You're not SUPPOSED to do anything. Your life is your own. You don't have to follow the wishes of others. You don't have to follow society's guidelines to success or stick to a strict timeline of what you're supposed to do and when you're supposed to do it.

Success can be defined in so many different ways. Maybe your idea of success doesn't include graduating college or making millions. There is absolutely nothing wrong with that. Life is too short to worry about what you're 'supposed' to be doing, or what other people want you to do. Do what makes you happy. That's honestly all there is to it. I know people who have received Masters degrees and are very unhappy with their lives. I know people who work as janitors and waitresses and and are some of the happiest people I have met. There is more to success than education and a high paying career. Some people might need both of these in order to lead a happy life, and that's totally fine. But other people might not find them necessary, and that's completely fine too. It's all about doing what makes you happy.
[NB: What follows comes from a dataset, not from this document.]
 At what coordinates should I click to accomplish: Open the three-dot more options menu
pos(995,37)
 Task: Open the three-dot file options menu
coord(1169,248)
But first, you have to figure out what is going to make you happy in the first place. You won't be happy if you can't identify what it is that will make you happy. Personally I always thought it was ridiculous that people are meant to know what they want to do with their lives when they have lived more than half of them sitting in a classroom and not even truly getting to know the world. Maybe there are some people who can figure out what they want to do by taking an interesting class, but personally I'd rather go out and experience it. If you feel that sitting in class after class is not going to help you figure out who you want to be, then there is no reason you should have to do so. Consider going out and getting a job in an area that seems interesting to you, and spending your free time engaging in new activities until you find one that sticks. You don't have to be in school to learn about yourself and what you want to do with your life.
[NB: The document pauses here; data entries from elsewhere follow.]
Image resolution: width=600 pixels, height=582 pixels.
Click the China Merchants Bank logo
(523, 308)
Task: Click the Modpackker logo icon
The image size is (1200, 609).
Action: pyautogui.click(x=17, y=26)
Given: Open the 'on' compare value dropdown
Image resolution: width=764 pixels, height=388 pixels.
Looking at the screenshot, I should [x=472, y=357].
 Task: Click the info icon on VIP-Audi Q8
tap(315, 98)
In my mind there is no use in spending money on school if you don't know for certain that that is what you want to do. Take some time to figure out what you want, or to decide what you need to do to figure out what you want, and then make your decision regarding school. There is absolutely no rush. You're only 19 years old, you have plenty of time to figure out what it is that you want. But the one thing you DON'T have time for is to live your life according to other people's expectations. Make your own decisions. Even if they turn out to not be such great ones, at least they were your own and you were living your life the way you truly wanted to.

I wish you the best of luck in whichever decision you make!